**Brano proposto:**
______

«Appartengo a una generazione disgraziata a cavallo fra i vecchi tempi ed i nuovi, e che si trova a disagio in tutti e due. Per di più, come lei non avrà potuto fare a meno di accorgersi, sono privo d’illusioni.» –Tomasi di Lampedusa
PULP ROMA
Tommaso Pincio
il Saggiatore 2012
Ho da non molto letto con grande piacere e commentato entusiasta Hotel a zero stelle di Tommaso Pincio, per cui ho preso il suo nuovo Pulp Roma come si fa quando si risente una persona con la quale si ha avuto una lunga e piacevole conversazione, per il gusto di riascoltare il tono della voce, le inflessioni, apprezzarne le pause e così via.
E non mi ha deluso.

______

**Dati registrati:**
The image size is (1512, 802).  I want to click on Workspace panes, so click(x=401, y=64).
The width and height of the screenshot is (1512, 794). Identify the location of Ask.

______

**Le consegne:**
• A. Nel brano su Pulp Roma, quale libro di Tommaso Pincio chi scrive aveva letto e commentato poco tempo prima?
• B. Prosegui il brano su Pulp Roma dopo l'ultima frase.
Il materiale è a sé stante e distinto dal brano.

**Soluzioni:**
• A. Hotel a zero stelle.

• B.
Pulp Roma “è un piccolo libro. Non un libro piccolo, attenzione, quantunque sia pure minuto. È piccolo quanto a contenuti e ambizioni. Un libercolo, insomma, o anche un capriccio o meglio uno svago“, come annuncia lo stesso Pincio. Mi ha fatto sorridere, perchè uso spesso anche io questa distinzione tra “piccolo libro” e “libro piccolo”, e i primi, i piccoli libri sono oggettini deliziosi e che non fanno rumore.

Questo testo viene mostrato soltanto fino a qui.